The Spanish transliterated kasike and used the term (cacique) to refer to the local leader of essentially any Indigenous group in Spanish America. Caribbean caciques who did not initially oppose the Spanish became middlemen, serving as the interface between their communities and the Spanish. Their cooperation was frequently provisional. Most of the early caciques eventually revolted, resulting in their deaths in battle or by execution. Two of the most famous of these early colonial-era caciques are Hatuey from what is now Cuba and Enriquillo on the island of Hispaniola. Both are now respective national heroes in Cuba and the Dominican Republic.

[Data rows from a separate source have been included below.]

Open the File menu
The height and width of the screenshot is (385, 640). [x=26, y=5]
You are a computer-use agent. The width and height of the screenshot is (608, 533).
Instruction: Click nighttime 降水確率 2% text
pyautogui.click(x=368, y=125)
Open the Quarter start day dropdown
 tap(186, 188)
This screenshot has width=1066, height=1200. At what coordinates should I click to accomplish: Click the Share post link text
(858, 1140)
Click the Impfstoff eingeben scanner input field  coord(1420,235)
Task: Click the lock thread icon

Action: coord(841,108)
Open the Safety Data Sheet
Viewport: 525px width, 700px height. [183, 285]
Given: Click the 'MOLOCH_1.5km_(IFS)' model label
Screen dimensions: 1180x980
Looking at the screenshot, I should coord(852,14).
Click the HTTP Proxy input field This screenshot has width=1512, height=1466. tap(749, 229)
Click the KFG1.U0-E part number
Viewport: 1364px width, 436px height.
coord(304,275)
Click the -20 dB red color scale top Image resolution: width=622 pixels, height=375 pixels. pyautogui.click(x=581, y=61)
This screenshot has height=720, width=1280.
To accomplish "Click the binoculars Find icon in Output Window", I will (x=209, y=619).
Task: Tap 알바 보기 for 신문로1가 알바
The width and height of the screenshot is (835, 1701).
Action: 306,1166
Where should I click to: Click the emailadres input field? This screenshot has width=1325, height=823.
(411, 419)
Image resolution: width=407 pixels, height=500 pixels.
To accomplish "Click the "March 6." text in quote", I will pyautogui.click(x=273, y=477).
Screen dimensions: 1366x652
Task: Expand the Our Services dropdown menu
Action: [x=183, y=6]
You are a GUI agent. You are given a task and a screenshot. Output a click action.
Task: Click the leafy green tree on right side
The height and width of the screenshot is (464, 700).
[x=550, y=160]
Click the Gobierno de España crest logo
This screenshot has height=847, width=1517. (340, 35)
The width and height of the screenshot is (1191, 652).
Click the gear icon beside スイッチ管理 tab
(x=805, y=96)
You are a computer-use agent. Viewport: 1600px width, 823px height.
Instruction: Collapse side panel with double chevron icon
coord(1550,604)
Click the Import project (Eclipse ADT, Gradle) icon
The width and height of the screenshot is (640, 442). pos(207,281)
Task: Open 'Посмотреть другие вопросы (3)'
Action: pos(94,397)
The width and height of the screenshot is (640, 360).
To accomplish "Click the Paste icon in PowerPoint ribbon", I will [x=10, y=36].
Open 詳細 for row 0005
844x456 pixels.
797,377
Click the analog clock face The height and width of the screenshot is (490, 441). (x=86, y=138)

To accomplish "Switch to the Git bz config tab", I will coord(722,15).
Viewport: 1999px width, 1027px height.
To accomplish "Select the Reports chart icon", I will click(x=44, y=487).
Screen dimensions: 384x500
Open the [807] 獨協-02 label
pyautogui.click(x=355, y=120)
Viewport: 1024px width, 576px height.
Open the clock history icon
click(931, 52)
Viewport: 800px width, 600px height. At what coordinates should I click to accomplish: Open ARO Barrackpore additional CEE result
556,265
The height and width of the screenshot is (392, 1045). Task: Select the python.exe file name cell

The Spanish had more success when they drafted the leaders of the far more hierarchically organized Indigenous civilizations of Central Mexico. These Central Mexican caciques served as more effective, and loyal, intermediaries in the new system of colonial rule. The hierarchy and nomenclature of Indigenous leadership usually survived within a given community and the Spaniards' designation of caciques did not usually correspond to the hereditary or likely candidate from a given system of Indigenous leadership.

As a consequence, elite Indigenous men willing to cooperate with the colonial rulers replaced their rivals who had better hereditary or traditional claims on leadership. The Spanish recognized Indigenous nobles as a European-style nobility, within the newly established colonial system and a cacique's status among the colonizers (along with that of his family) was buttressed by their being permitted the Spanish noble honorifics don and doña.

As colonial middlemen, caciques were often the first to introduce European material culture to their communities. This is seen in the Spanish-style houses they built, the Spanish furnishings that filled them and the European fashions they wore everywhere. They engaged in Spanish commercial enterprises such as sheep and cattle ranchers and sericulture. Many even owned enslaved Africans to operate these concerns. The caciques also acquired new privileges, unknown before contact. These included the right to carry swords or firearms and to ride horses or mules. Some caciques had entailed estates called cacicazgos. The records of many of these Mexican estates are held in the Mexican national archives in a section Vínculos ("entails"). The establishment of Spanish-style town government (cabildos) served as a mechanism to supplant traditional rule. Spanish manipulation of cabildo elections placed compliant members of the traditional, hereditary lineages on such cabildos town councils.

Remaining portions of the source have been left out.